# Task details
Beginning with the line that holds "Where should I click to: Click", copy each line through the end of the material below, exactly and with no pictures.

=== Information supplied ===

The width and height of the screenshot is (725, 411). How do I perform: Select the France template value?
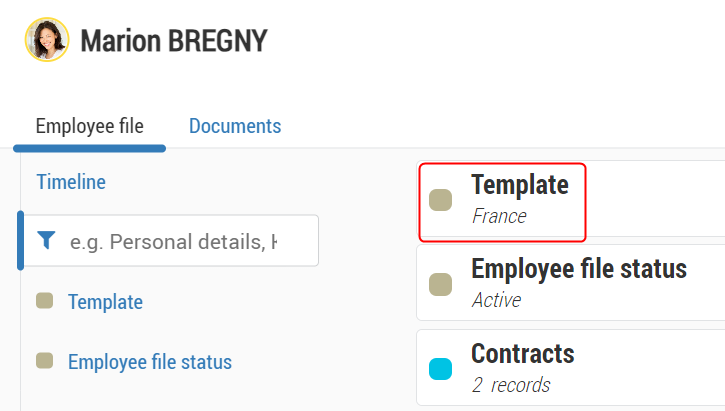499,216
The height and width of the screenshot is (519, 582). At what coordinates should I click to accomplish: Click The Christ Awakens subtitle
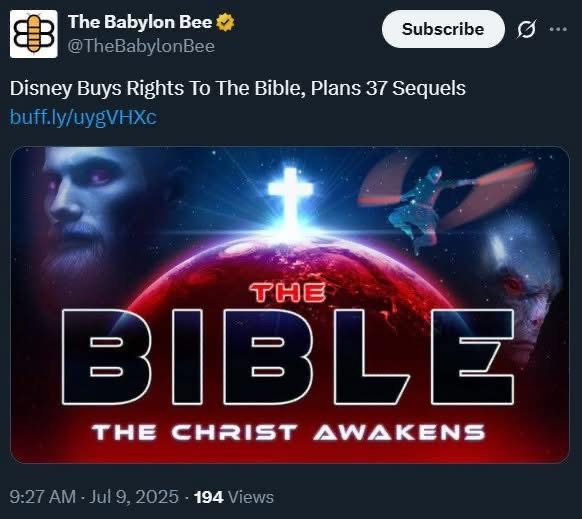click(x=288, y=432)
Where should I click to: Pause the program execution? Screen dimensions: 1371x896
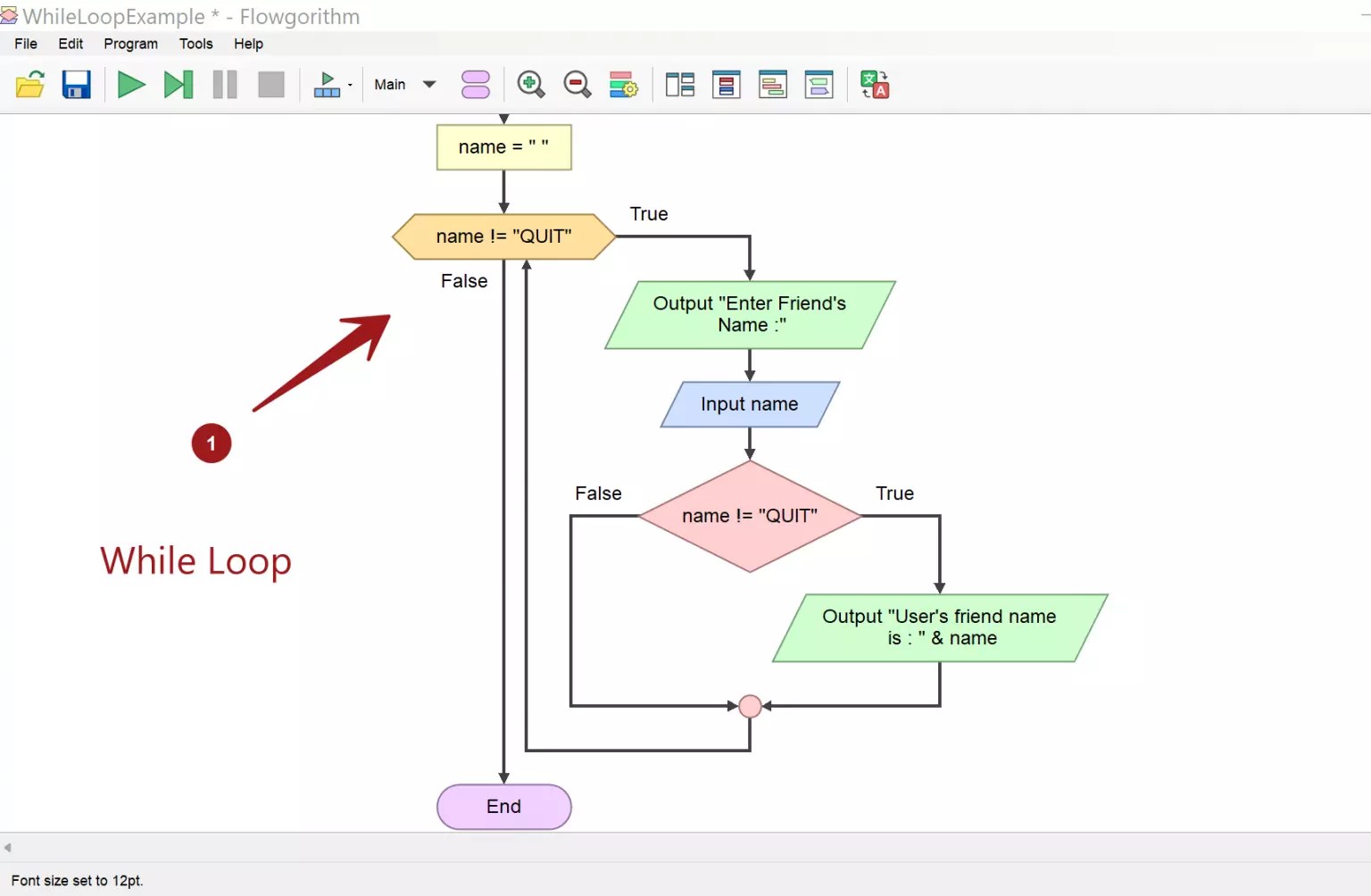pos(225,85)
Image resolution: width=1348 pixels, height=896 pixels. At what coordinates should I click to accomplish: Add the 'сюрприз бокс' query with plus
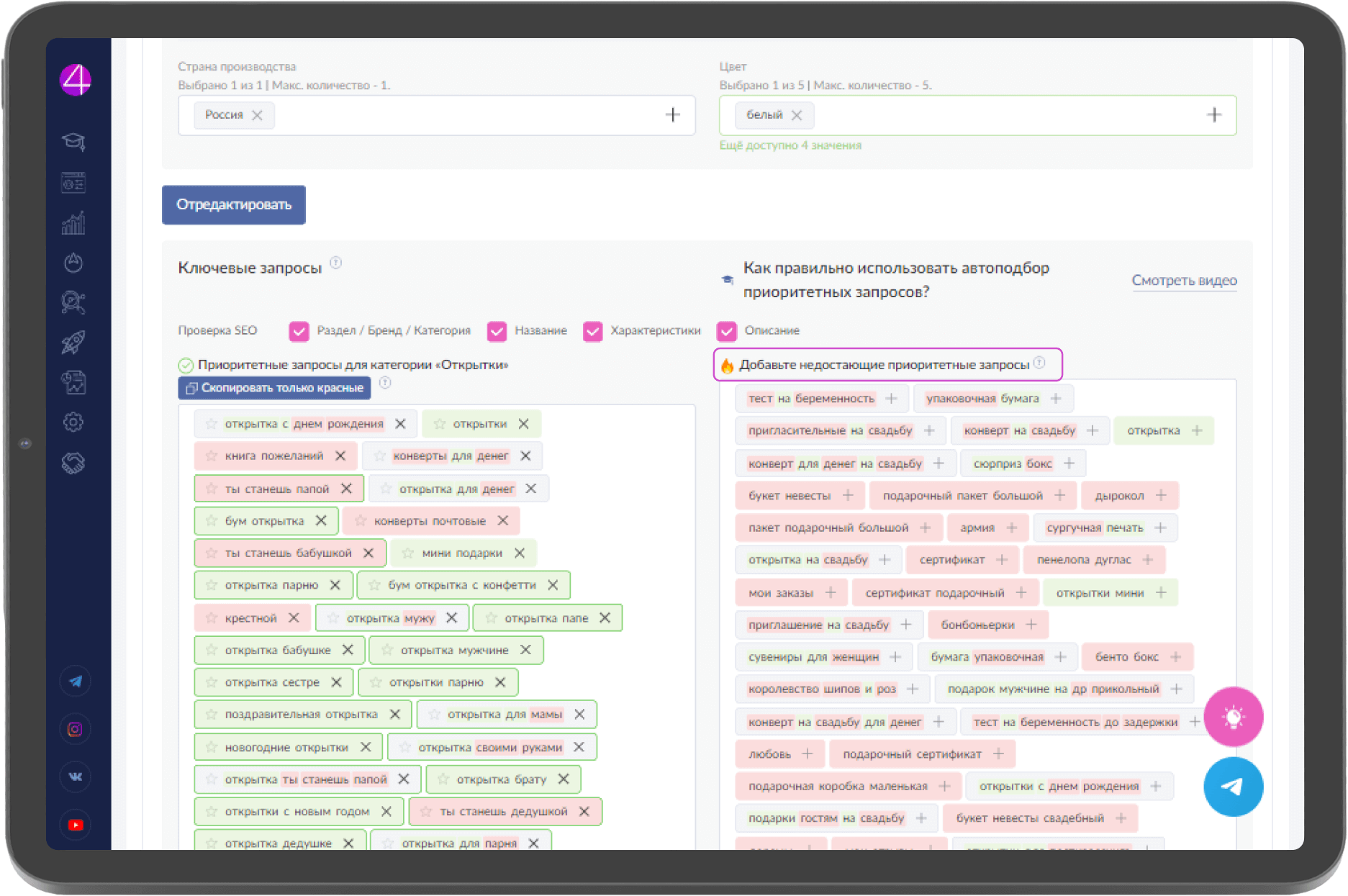tap(1069, 463)
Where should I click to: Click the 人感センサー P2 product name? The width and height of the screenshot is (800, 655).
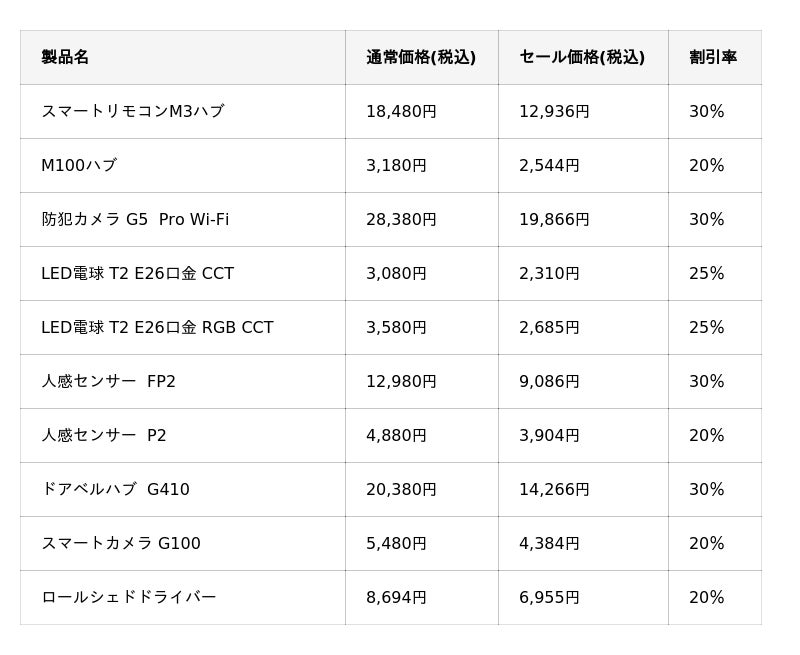point(104,435)
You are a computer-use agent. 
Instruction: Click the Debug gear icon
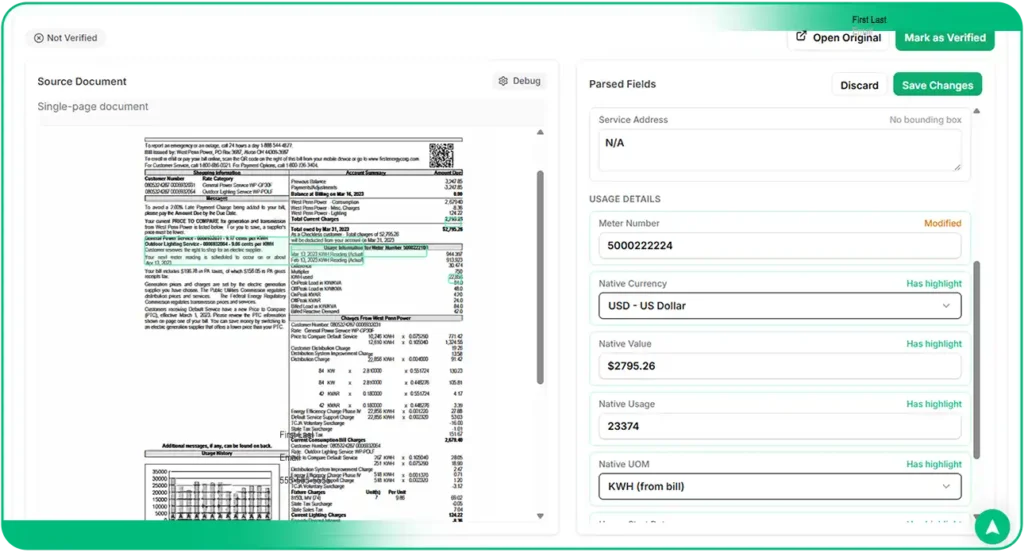click(503, 81)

===

# Answer to this task
Where should I click to: Click the 人感センサー P2 product name? The width and height of the screenshot is (800, 655).
point(104,435)
You are a computer-use agent. 
Instruction: Click the Debug gear icon
click(503, 81)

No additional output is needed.